Instead of just arming Kurds with the virtual equivalent of glorified pop guns in comparison to what their enemies possess, America needs to do for Kurds–proven in battle, America’s most effective fighting force against ISIS and others as well–what it has done for their subjugators and executioners: train and equip Kurdish tank and artillery battalions, aircraft squadrons, special forces, and the like.

Washington armed the mostly Shi’a Arab Iraqi military with sophisticated weaponry only to see it abandoned to ISIS or shared with forces in bed with Iran…Say hello to the likely second Shi’a Islamic Republic in the neighborhood.

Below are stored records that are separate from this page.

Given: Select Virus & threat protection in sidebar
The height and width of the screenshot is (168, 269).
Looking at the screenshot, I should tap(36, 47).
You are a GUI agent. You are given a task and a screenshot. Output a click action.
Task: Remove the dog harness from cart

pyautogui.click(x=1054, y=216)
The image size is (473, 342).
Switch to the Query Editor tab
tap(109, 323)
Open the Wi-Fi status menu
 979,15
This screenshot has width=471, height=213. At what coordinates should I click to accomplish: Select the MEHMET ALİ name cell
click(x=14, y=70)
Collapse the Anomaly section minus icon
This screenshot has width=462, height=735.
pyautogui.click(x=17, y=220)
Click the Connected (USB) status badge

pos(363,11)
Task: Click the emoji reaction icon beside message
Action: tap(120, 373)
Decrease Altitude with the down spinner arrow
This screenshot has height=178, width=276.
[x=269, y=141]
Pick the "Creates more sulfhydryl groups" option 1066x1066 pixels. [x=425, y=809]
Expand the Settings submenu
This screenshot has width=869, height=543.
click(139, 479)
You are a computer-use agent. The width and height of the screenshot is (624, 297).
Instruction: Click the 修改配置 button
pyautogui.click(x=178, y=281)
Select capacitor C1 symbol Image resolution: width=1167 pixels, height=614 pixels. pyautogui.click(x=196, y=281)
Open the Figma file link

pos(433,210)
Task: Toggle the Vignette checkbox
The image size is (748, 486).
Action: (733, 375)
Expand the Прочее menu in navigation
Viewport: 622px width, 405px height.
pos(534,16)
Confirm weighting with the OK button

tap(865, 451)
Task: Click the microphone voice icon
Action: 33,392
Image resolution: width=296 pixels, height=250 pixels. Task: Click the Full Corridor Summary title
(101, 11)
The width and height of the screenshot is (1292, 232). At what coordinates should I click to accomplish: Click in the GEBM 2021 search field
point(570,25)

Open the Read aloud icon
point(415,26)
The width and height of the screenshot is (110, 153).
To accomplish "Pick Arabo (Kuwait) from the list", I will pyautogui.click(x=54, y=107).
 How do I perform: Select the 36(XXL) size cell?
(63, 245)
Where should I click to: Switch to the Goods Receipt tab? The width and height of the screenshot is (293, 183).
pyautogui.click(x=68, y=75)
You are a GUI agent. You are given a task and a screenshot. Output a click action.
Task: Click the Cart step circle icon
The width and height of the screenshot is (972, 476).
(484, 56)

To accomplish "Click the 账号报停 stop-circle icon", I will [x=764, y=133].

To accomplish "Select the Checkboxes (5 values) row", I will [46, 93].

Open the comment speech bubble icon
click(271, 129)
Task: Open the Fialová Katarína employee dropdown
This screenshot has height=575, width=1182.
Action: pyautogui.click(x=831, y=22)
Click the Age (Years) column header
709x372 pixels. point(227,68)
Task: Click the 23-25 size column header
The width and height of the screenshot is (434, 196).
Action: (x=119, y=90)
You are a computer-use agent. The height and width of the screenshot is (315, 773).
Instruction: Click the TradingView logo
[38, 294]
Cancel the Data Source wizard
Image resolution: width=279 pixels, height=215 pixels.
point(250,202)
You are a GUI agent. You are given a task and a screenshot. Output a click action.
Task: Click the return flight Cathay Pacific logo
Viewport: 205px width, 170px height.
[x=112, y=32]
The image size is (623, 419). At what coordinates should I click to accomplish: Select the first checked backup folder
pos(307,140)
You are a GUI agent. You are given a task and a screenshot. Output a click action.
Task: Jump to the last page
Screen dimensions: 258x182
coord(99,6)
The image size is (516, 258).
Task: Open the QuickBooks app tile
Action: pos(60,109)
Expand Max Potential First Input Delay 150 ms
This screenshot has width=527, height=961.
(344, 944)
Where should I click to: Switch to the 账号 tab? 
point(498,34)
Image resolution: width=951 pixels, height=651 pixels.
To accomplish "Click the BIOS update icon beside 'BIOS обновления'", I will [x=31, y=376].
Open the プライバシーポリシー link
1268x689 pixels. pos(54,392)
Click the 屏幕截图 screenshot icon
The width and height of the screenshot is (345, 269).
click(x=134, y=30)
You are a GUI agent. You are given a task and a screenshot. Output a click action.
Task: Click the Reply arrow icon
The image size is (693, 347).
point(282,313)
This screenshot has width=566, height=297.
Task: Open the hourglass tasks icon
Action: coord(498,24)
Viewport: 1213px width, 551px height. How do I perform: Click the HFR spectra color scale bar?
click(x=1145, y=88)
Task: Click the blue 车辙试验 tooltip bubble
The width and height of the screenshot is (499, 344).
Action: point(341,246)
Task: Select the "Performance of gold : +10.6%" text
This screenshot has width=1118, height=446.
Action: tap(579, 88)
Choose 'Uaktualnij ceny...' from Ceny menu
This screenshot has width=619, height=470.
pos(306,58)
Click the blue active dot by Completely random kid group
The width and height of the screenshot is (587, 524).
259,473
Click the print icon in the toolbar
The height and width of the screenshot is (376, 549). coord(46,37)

It’s time to treat allies who, despite shortcomings, share many of our own ideals and vision, and provide them with the means to actually win–not just be a nuisance to–their/our enemies. We shamefully used them before this way in the ’70s when the Shah of Iran was fighting Saddam (yes, he was around that long).

As soon as Tehran’s Persians made temporary peace with Baghdad’s Arabs, Washington, via Secretary of State Kissinger, pulled the rug out from under their feet…resulting in thousands being slaughtered and displaced. The late, great New York Times’ William Safire wrote a series of op-eds about this, “The Sellout of the Kurds.”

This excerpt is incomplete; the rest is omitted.